A roof on a new build is judged on two things — does it pass inspection the first time, and does it still look square in twenty years. Both come down to whether the crew followed manufacturer spec or cut corners while no one was watching.
Why builders bring us in early
Roofing is one of the few trades on a new build where a mistake stays buried. Bad flashing details, wrong nailing pattern, skipped ice-and-water shield — none of it shows on the C/O walkthrough. It shows three winters later when the homeowner is calling about a stained ceiling.
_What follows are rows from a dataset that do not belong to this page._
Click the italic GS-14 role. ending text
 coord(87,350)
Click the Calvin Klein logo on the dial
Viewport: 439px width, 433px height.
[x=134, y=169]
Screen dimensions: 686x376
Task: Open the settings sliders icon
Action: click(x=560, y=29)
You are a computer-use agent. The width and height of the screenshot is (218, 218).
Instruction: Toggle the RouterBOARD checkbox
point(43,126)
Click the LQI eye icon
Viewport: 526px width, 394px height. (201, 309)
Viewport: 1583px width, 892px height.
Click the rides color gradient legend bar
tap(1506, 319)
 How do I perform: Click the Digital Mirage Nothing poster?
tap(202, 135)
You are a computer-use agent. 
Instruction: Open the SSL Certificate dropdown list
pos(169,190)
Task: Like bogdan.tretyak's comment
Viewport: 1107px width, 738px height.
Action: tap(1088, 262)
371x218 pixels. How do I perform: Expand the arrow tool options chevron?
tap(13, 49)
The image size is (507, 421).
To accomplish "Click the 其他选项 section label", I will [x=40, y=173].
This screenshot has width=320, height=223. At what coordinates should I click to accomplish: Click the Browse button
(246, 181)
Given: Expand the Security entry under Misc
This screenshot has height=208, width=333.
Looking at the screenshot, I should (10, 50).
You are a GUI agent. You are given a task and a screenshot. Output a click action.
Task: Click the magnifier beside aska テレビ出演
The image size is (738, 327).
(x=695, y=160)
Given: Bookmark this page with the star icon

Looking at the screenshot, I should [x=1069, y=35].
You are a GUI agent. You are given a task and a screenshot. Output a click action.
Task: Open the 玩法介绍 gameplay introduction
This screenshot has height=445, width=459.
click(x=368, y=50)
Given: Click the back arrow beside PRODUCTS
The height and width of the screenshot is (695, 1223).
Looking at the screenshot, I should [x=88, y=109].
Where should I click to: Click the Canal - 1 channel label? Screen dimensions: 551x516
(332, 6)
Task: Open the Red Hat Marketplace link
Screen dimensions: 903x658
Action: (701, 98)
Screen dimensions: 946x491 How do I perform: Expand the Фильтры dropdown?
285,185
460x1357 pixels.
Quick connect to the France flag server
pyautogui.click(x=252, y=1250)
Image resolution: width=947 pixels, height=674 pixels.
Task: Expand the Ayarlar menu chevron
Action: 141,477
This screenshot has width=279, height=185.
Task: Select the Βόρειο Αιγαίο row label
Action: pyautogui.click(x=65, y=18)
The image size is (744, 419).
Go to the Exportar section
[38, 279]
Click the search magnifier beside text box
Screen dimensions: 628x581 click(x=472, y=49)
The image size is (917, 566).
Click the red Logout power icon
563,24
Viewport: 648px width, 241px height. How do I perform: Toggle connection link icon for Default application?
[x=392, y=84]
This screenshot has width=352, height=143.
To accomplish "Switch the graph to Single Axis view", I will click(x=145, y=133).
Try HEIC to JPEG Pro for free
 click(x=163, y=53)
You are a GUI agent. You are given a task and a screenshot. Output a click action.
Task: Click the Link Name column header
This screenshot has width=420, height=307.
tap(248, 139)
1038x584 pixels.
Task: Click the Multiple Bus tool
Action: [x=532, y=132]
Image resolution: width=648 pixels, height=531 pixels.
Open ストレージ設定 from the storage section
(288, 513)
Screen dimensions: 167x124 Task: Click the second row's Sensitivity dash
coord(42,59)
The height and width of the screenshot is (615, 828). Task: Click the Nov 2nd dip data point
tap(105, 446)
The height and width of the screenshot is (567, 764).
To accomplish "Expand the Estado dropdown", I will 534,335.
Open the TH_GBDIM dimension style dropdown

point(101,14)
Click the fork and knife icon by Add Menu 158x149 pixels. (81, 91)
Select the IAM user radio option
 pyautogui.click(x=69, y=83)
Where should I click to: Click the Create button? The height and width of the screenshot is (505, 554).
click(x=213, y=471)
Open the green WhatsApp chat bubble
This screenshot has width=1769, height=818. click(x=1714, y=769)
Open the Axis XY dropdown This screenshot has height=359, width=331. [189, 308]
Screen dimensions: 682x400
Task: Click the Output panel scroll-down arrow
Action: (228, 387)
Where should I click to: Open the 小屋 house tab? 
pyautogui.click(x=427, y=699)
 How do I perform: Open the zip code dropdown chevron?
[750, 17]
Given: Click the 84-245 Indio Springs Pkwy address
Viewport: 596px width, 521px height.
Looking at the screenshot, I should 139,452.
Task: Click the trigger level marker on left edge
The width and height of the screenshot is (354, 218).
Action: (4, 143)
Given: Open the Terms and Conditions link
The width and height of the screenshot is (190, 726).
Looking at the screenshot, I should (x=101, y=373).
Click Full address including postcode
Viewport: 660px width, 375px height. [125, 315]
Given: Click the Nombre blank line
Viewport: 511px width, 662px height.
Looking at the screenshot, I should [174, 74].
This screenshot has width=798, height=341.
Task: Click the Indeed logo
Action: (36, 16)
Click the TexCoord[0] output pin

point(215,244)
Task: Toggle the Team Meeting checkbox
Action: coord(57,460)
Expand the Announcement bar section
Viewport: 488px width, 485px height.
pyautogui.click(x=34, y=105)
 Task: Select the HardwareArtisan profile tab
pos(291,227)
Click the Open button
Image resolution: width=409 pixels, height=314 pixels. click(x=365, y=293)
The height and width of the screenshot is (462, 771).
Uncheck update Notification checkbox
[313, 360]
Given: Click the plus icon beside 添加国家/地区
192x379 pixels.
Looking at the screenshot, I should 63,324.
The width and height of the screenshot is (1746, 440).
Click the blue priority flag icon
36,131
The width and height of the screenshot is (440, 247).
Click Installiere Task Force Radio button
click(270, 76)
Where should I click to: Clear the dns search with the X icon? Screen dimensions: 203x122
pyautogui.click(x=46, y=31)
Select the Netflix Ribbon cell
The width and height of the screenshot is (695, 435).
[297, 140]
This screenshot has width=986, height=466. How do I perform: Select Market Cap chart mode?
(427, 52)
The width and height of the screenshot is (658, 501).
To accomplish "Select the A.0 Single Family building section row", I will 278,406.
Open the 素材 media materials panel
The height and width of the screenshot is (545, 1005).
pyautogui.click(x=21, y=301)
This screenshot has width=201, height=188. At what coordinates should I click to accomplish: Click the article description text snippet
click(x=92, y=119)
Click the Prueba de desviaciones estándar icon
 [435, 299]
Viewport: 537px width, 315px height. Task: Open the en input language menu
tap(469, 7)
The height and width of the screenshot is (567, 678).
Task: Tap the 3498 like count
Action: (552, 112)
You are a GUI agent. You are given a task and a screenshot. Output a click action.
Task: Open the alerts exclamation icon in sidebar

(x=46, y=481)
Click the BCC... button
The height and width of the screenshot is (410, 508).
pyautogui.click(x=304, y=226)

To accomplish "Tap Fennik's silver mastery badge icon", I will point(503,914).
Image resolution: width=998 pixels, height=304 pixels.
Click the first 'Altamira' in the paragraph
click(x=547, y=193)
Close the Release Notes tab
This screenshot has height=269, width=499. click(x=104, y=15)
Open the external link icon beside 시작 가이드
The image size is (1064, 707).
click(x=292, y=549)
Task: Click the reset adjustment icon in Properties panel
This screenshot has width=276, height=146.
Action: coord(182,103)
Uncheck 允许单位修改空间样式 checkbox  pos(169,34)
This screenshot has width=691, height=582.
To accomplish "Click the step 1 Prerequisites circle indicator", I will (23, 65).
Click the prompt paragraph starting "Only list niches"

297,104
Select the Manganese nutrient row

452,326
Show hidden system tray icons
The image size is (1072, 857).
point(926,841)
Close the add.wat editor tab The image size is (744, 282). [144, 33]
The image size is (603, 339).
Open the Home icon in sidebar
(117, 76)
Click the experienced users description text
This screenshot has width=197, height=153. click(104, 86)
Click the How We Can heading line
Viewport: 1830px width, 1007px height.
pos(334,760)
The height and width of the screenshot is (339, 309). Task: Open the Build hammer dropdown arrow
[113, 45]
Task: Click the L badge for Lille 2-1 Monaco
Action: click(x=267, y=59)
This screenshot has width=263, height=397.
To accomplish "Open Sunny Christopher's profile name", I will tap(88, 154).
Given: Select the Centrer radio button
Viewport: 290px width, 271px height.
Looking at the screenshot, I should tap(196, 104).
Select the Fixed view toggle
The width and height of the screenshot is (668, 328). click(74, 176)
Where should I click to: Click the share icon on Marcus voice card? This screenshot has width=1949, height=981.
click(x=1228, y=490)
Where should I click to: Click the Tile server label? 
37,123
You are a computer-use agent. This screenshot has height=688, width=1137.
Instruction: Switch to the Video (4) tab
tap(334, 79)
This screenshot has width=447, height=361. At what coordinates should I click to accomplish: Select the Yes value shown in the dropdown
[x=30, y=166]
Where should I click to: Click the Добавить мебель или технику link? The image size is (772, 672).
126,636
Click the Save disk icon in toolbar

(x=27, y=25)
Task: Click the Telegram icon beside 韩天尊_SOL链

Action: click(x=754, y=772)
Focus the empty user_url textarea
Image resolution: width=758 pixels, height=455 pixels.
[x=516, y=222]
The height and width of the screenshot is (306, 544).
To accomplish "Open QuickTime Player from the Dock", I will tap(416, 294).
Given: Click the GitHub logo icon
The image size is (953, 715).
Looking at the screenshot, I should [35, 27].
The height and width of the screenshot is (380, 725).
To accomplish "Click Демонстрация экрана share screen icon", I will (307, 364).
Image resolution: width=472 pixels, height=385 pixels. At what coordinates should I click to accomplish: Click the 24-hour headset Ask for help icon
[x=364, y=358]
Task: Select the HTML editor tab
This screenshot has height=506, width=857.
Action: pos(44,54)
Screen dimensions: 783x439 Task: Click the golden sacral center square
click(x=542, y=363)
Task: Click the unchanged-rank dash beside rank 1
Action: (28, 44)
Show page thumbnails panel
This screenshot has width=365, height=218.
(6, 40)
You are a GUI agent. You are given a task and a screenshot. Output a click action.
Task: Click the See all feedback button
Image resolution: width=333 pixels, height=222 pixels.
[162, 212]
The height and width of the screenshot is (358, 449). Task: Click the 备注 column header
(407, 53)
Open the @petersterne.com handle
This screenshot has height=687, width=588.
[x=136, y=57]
We've worked alongside enough New Jersey builders that we know the local inspector preferences in Bergen, Passaic, Essex, Hudson, and Morris county towns. We hit dry-in dates, leave the roof inspection-ready, and don't make your GC explain why the rough is sitting open in a rainstorm.
Addition + dormer tie-ins
Where a new addition meets an old roof is the highest-risk seam in residential construction. We strip back enough of the existing field to weave new shingles in properly, install full step-flashing into the existing siding (not surface-mount caulk), and re-seat any damaged underlayment we expose so you don't end up with a leak right at the join.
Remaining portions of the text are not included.